**Work to be completed**
What you return should match every record exactly, with the images removed.

**Supplied records**

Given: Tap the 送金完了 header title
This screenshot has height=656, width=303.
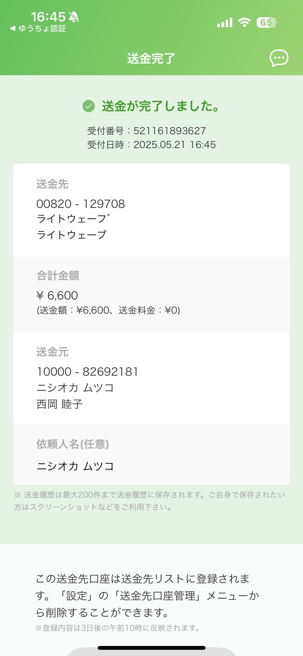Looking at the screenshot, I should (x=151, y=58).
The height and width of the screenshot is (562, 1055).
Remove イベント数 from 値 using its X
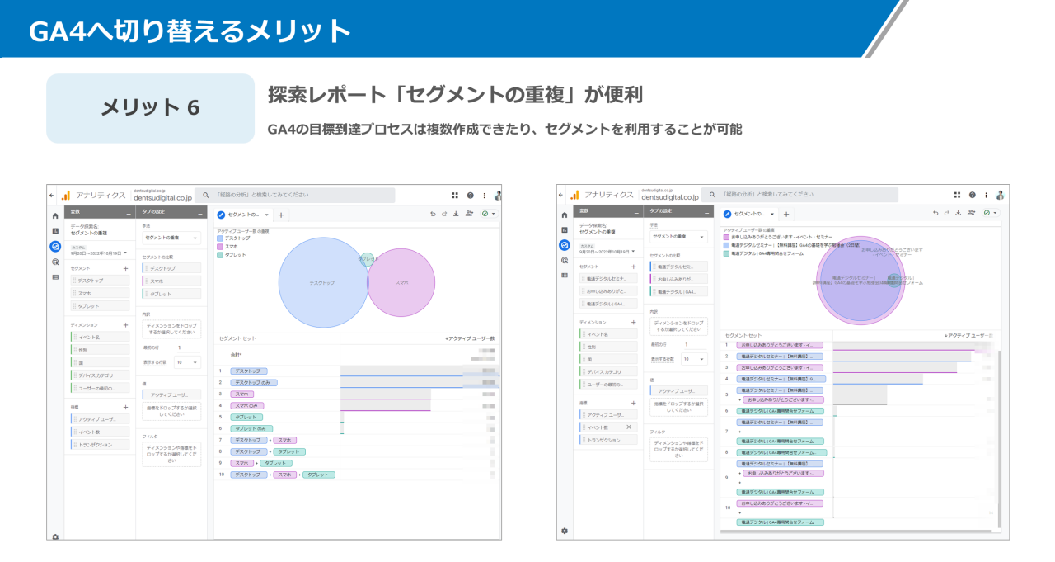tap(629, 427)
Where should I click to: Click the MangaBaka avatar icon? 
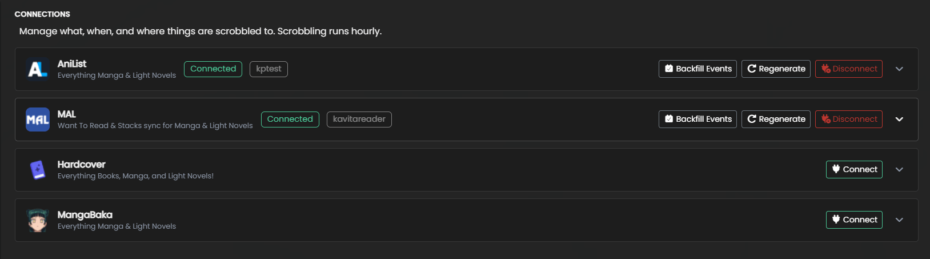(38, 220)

**Result of the task**
Given: Tap the 送金完了 header title
This screenshot has height=656, width=303.
Looking at the screenshot, I should (x=151, y=58).
The height and width of the screenshot is (562, 1055).
Remove イベント数 from 値 using its X
tap(629, 427)
Where should I click to: Click the MangaBaka avatar icon? 
(38, 220)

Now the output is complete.